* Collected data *
BEGIN
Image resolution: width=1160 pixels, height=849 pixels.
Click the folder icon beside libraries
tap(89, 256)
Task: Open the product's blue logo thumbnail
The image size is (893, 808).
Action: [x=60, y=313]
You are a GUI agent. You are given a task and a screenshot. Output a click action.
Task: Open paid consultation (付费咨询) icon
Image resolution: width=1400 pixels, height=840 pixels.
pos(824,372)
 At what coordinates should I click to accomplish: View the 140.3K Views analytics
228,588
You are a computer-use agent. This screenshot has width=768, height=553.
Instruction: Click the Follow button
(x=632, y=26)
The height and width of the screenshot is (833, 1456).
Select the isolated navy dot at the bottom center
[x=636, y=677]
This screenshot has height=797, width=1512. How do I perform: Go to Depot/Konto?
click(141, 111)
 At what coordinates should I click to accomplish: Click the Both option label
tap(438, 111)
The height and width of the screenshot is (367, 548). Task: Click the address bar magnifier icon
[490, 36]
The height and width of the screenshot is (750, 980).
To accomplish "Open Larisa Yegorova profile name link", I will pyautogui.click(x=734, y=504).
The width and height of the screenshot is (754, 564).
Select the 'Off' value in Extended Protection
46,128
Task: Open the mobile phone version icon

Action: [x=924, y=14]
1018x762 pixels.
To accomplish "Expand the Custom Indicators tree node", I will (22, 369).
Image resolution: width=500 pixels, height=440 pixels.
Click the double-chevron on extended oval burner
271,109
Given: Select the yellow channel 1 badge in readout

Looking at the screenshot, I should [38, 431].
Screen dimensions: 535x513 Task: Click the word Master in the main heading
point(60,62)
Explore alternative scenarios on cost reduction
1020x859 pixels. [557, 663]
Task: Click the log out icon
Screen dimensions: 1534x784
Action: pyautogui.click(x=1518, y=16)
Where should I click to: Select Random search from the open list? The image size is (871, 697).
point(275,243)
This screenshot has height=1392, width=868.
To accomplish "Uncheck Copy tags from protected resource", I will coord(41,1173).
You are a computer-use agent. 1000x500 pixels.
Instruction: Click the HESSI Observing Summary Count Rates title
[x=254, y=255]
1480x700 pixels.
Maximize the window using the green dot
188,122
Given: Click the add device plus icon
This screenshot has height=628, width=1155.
END
* Problem description *
Output all of the records exactly, with nothing omitted.

* Response to this exercise *
Image resolution: width=1160 pixels, height=849 pixels.
Click the folder icon beside libraries
tap(89, 256)
Task: Open the product's blue logo thumbnail
The image size is (893, 808).
Action: [x=60, y=313]
You are a GUI agent. You are given a task and a screenshot. Output a click action.
Task: Open paid consultation (付费咨询) icon
Image resolution: width=1400 pixels, height=840 pixels.
pos(824,372)
 At what coordinates should I click to accomplish: View the 140.3K Views analytics
228,588
You are a computer-use agent. This screenshot has width=768, height=553.
Instruction: Click the Follow button
(x=632, y=26)
The height and width of the screenshot is (833, 1456).
Select the isolated navy dot at the bottom center
[x=636, y=677]
This screenshot has height=797, width=1512. How do I perform: Go to Depot/Konto?
click(141, 111)
 At what coordinates should I click to accomplish: Click the Both option label
tap(438, 111)
The height and width of the screenshot is (367, 548). Task: Click the address bar magnifier icon
[490, 36]
The height and width of the screenshot is (750, 980).
To accomplish "Open Larisa Yegorova profile name link", I will pyautogui.click(x=734, y=504).
The width and height of the screenshot is (754, 564).
Select the 'Off' value in Extended Protection
46,128
Task: Open the mobile phone version icon

Action: [x=924, y=14]
1018x762 pixels.
To accomplish "Expand the Custom Indicators tree node", I will (22, 369).
Image resolution: width=500 pixels, height=440 pixels.
Click the double-chevron on extended oval burner
271,109
Given: Select the yellow channel 1 badge in readout

Looking at the screenshot, I should [38, 431].
Screen dimensions: 535x513 Task: Click the word Master in the main heading
point(60,62)
Explore alternative scenarios on cost reduction
1020x859 pixels. [557, 663]
Task: Click the log out icon
Screen dimensions: 1534x784
Action: pyautogui.click(x=1518, y=16)
Where should I click to: Select Random search from the open list? The image size is (871, 697).
point(275,243)
This screenshot has height=1392, width=868.
To accomplish "Uncheck Copy tags from protected resource", I will coord(41,1173).
You are a computer-use agent. 1000x500 pixels.
Instruction: Click the HESSI Observing Summary Count Rates title
[x=254, y=255]
1480x700 pixels.
Maximize the window using the green dot
188,122
Given: Click the add device plus icon
This screenshot has height=628, width=1155.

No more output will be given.